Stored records
◆ ◆ ◆ ◆
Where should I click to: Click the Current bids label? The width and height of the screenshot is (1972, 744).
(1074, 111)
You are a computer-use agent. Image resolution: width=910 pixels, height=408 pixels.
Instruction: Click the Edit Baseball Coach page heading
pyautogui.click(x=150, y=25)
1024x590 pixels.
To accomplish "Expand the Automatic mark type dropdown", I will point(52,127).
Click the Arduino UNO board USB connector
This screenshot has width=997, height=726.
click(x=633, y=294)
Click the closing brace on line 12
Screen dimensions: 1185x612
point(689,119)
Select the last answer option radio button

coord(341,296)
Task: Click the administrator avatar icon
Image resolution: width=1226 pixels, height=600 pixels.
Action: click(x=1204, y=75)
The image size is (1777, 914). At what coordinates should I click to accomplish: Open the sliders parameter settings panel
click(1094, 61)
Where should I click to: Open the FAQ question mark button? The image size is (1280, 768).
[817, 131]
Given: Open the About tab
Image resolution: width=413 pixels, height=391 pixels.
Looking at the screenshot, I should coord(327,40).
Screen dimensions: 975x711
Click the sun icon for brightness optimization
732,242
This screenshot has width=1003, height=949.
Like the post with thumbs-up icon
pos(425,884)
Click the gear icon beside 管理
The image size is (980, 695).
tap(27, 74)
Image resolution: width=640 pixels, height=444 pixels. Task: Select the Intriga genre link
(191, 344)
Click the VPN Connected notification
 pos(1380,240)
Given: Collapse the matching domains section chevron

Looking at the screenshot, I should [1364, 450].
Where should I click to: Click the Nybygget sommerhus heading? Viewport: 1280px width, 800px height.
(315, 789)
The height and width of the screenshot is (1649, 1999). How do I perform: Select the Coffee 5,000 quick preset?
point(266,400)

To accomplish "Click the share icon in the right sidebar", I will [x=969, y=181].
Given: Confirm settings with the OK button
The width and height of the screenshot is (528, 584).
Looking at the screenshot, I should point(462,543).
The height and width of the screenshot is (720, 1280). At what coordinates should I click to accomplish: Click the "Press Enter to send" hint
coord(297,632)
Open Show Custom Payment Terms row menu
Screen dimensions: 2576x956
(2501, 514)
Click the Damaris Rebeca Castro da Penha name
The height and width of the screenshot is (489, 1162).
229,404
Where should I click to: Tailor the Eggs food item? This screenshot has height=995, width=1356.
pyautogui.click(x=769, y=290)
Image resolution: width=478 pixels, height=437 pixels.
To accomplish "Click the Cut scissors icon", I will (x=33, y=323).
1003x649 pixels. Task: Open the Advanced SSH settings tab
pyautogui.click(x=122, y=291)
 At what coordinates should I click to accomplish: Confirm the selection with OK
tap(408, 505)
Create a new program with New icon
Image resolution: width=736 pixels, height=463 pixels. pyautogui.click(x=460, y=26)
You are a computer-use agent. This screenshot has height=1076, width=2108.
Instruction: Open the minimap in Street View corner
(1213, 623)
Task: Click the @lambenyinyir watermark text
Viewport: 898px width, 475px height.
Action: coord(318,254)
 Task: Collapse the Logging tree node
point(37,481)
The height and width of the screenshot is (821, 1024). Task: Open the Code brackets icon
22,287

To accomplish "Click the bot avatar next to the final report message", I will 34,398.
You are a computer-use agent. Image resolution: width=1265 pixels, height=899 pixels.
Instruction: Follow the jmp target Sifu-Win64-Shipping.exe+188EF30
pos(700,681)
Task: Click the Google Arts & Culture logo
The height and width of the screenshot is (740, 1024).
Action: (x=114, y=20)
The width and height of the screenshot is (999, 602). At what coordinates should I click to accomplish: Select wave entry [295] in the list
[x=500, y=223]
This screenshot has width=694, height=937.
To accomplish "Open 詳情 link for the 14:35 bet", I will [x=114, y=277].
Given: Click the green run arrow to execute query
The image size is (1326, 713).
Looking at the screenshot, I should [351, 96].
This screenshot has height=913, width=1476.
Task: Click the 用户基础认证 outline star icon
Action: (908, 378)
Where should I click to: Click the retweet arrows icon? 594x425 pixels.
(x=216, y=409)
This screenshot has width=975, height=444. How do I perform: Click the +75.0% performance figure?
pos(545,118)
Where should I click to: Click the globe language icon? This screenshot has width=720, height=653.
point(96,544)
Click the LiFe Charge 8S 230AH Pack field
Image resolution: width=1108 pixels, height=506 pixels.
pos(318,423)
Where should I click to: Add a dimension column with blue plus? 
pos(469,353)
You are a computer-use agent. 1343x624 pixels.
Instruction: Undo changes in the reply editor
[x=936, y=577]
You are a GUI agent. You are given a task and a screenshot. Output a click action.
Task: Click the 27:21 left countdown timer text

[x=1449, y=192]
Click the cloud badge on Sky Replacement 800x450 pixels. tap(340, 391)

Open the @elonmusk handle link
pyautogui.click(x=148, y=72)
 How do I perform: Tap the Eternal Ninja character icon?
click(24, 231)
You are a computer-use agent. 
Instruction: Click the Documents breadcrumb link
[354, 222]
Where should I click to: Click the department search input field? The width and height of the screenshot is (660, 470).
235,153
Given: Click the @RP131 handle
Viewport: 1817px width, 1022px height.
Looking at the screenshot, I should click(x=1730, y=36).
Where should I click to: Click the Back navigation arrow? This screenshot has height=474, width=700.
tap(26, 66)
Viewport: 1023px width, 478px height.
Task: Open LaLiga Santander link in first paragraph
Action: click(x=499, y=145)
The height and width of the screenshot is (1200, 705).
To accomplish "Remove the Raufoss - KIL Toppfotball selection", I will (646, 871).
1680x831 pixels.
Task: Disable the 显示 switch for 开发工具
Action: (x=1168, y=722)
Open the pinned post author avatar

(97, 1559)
◆ ◆ ◆ ◆
# ACTION ITEM:
Nothing in the records may change. Print all of them.

# ANSWER BOX:
Where should I click to: Click the Current bids label? The width and height of the screenshot is (1972, 744).
(1074, 111)
You are a computer-use agent. Image resolution: width=910 pixels, height=408 pixels.
Instruction: Click the Edit Baseball Coach page heading
pyautogui.click(x=150, y=25)
1024x590 pixels.
To accomplish "Expand the Automatic mark type dropdown", I will point(52,127).
Click the Arduino UNO board USB connector
This screenshot has width=997, height=726.
click(x=633, y=294)
Click the closing brace on line 12
Screen dimensions: 1185x612
point(689,119)
Select the last answer option radio button

coord(341,296)
Task: Click the administrator avatar icon
Image resolution: width=1226 pixels, height=600 pixels.
Action: click(x=1204, y=75)
The image size is (1777, 914). At what coordinates should I click to accomplish: Open the sliders parameter settings panel
click(1094, 61)
Where should I click to: Open the FAQ question mark button? The image size is (1280, 768).
[817, 131]
Given: Open the About tab
Image resolution: width=413 pixels, height=391 pixels.
Looking at the screenshot, I should coord(327,40).
Screen dimensions: 975x711
Click the sun icon for brightness optimization
732,242
This screenshot has width=1003, height=949.
Like the post with thumbs-up icon
pos(425,884)
Click the gear icon beside 管理
The image size is (980, 695).
tap(27, 74)
Image resolution: width=640 pixels, height=444 pixels. Task: Select the Intriga genre link
(191, 344)
Click the VPN Connected notification
 pos(1380,240)
Given: Collapse the matching domains section chevron

Looking at the screenshot, I should [1364, 450].
Where should I click to: Click the Nybygget sommerhus heading? Viewport: 1280px width, 800px height.
(315, 789)
The height and width of the screenshot is (1649, 1999). How do I perform: Select the Coffee 5,000 quick preset?
point(266,400)

To accomplish "Click the share icon in the right sidebar", I will [x=969, y=181].
Given: Confirm settings with the OK button
The width and height of the screenshot is (528, 584).
Looking at the screenshot, I should point(462,543).
The height and width of the screenshot is (720, 1280). At what coordinates should I click to accomplish: Click the "Press Enter to send" hint
coord(297,632)
Open Show Custom Payment Terms row menu
Screen dimensions: 2576x956
(2501, 514)
Click the Damaris Rebeca Castro da Penha name
The height and width of the screenshot is (489, 1162).
229,404
Where should I click to: Tailor the Eggs food item? This screenshot has height=995, width=1356.
pyautogui.click(x=769, y=290)
Image resolution: width=478 pixels, height=437 pixels.
To accomplish "Click the Cut scissors icon", I will (x=33, y=323).
1003x649 pixels. Task: Open the Advanced SSH settings tab
pyautogui.click(x=122, y=291)
 At what coordinates should I click to accomplish: Confirm the selection with OK
tap(408, 505)
Create a new program with New icon
Image resolution: width=736 pixels, height=463 pixels. pyautogui.click(x=460, y=26)
You are a computer-use agent. This screenshot has height=1076, width=2108.
Instruction: Open the minimap in Street View corner
(1213, 623)
Task: Click the @lambenyinyir watermark text
Viewport: 898px width, 475px height.
Action: coord(318,254)
 Task: Collapse the Logging tree node
point(37,481)
The height and width of the screenshot is (821, 1024). Task: Open the Code brackets icon
22,287

To accomplish "Click the bot avatar next to the final report message", I will 34,398.
You are a computer-use agent. Image resolution: width=1265 pixels, height=899 pixels.
Instruction: Follow the jmp target Sifu-Win64-Shipping.exe+188EF30
pos(700,681)
Task: Click the Google Arts & Culture logo
The height and width of the screenshot is (740, 1024).
Action: (x=114, y=20)
The width and height of the screenshot is (999, 602). At what coordinates should I click to accomplish: Select wave entry [295] in the list
[x=500, y=223]
This screenshot has width=694, height=937.
To accomplish "Open 詳情 link for the 14:35 bet", I will [x=114, y=277].
Given: Click the green run arrow to execute query
The image size is (1326, 713).
Looking at the screenshot, I should [351, 96].
This screenshot has height=913, width=1476.
Task: Click the 用户基础认证 outline star icon
Action: (908, 378)
Where should I click to: Click the retweet arrows icon? 594x425 pixels.
(x=216, y=409)
This screenshot has width=975, height=444. How do I perform: Click the +75.0% performance figure?
pos(545,118)
Where should I click to: Click the globe language icon? This screenshot has width=720, height=653.
point(96,544)
Click the LiFe Charge 8S 230AH Pack field
Image resolution: width=1108 pixels, height=506 pixels.
pos(318,423)
Where should I click to: Add a dimension column with blue plus? 
pos(469,353)
You are a computer-use agent. 1343x624 pixels.
Instruction: Undo changes in the reply editor
[x=936, y=577]
You are a GUI agent. You are given a task and a screenshot. Output a click action.
Task: Click the 27:21 left countdown timer text

[x=1449, y=192]
Click the cloud badge on Sky Replacement 800x450 pixels. tap(340, 391)

Open the @elonmusk handle link
pyautogui.click(x=148, y=72)
 How do I perform: Tap the Eternal Ninja character icon?
click(24, 231)
You are a computer-use agent. 
Instruction: Click the Documents breadcrumb link
[354, 222]
Where should I click to: Click the department search input field? The width and height of the screenshot is (660, 470).
235,153
Given: Click the @RP131 handle
Viewport: 1817px width, 1022px height.
Looking at the screenshot, I should click(x=1730, y=36).
Where should I click to: Click the Back navigation arrow? This screenshot has height=474, width=700.
tap(26, 66)
Viewport: 1023px width, 478px height.
Task: Open LaLiga Santander link in first paragraph
Action: click(x=499, y=145)
The height and width of the screenshot is (1200, 705).
To accomplish "Remove the Raufoss - KIL Toppfotball selection", I will (646, 871).
1680x831 pixels.
Task: Disable the 显示 switch for 开发工具
Action: (x=1168, y=722)
Open the pinned post author avatar

(97, 1559)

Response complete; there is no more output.